Problem requirements:
Write out the listing verbatim. No pictures belong in it.

+===+

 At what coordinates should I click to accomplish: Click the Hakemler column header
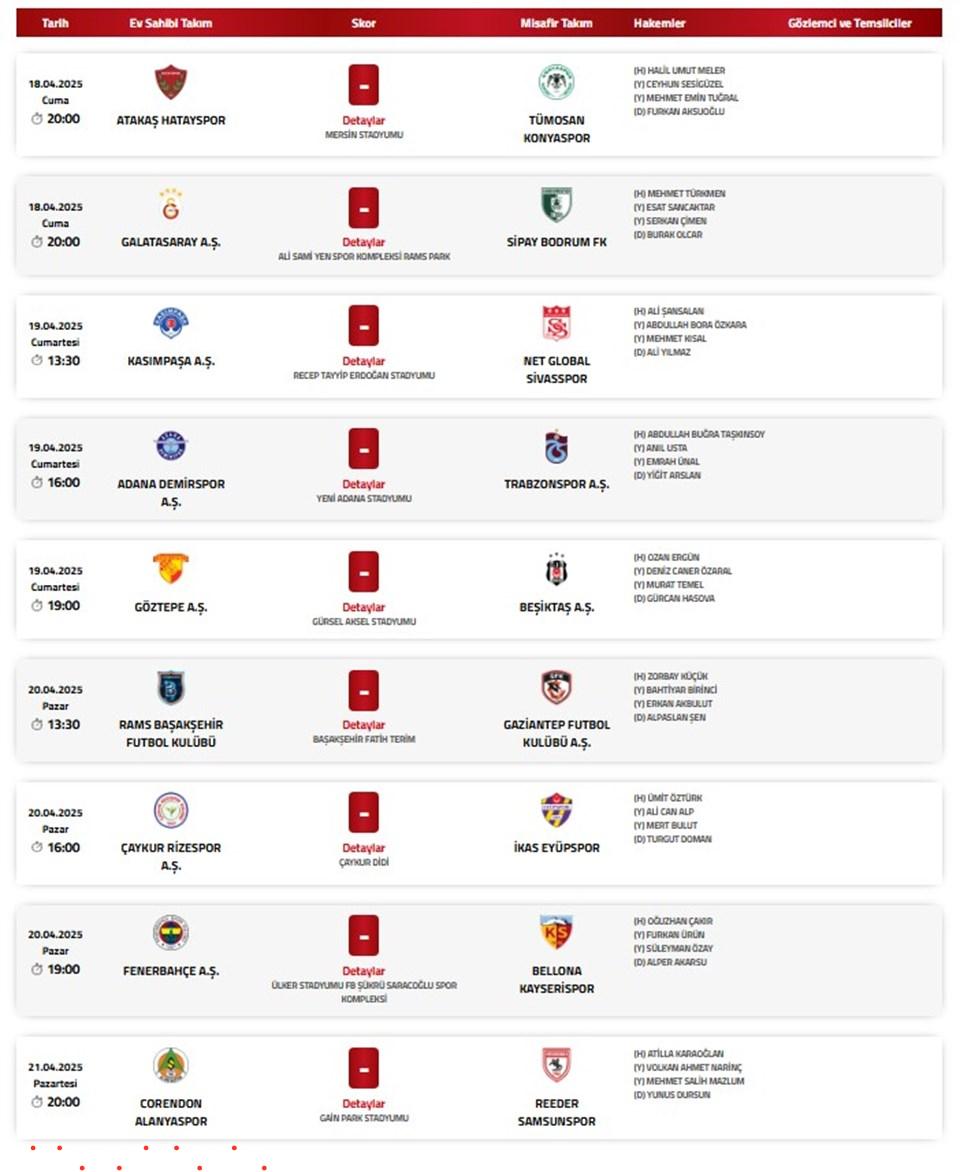tap(659, 23)
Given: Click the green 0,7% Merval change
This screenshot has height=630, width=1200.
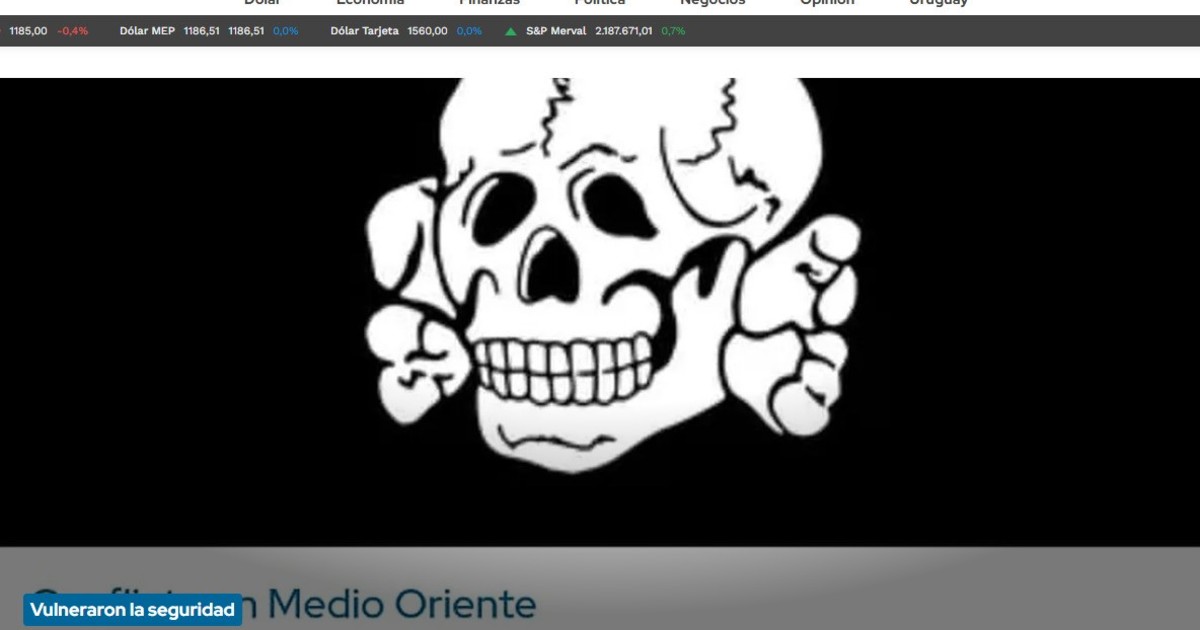Looking at the screenshot, I should click(x=673, y=31).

+===+

Solution for this problem:
 At what coordinates should I click to accomplish: Click the Hakemler column header
tap(659, 23)
Given: Click the green 0,7% Merval change
This screenshot has height=630, width=1200.
Looking at the screenshot, I should click(x=673, y=31).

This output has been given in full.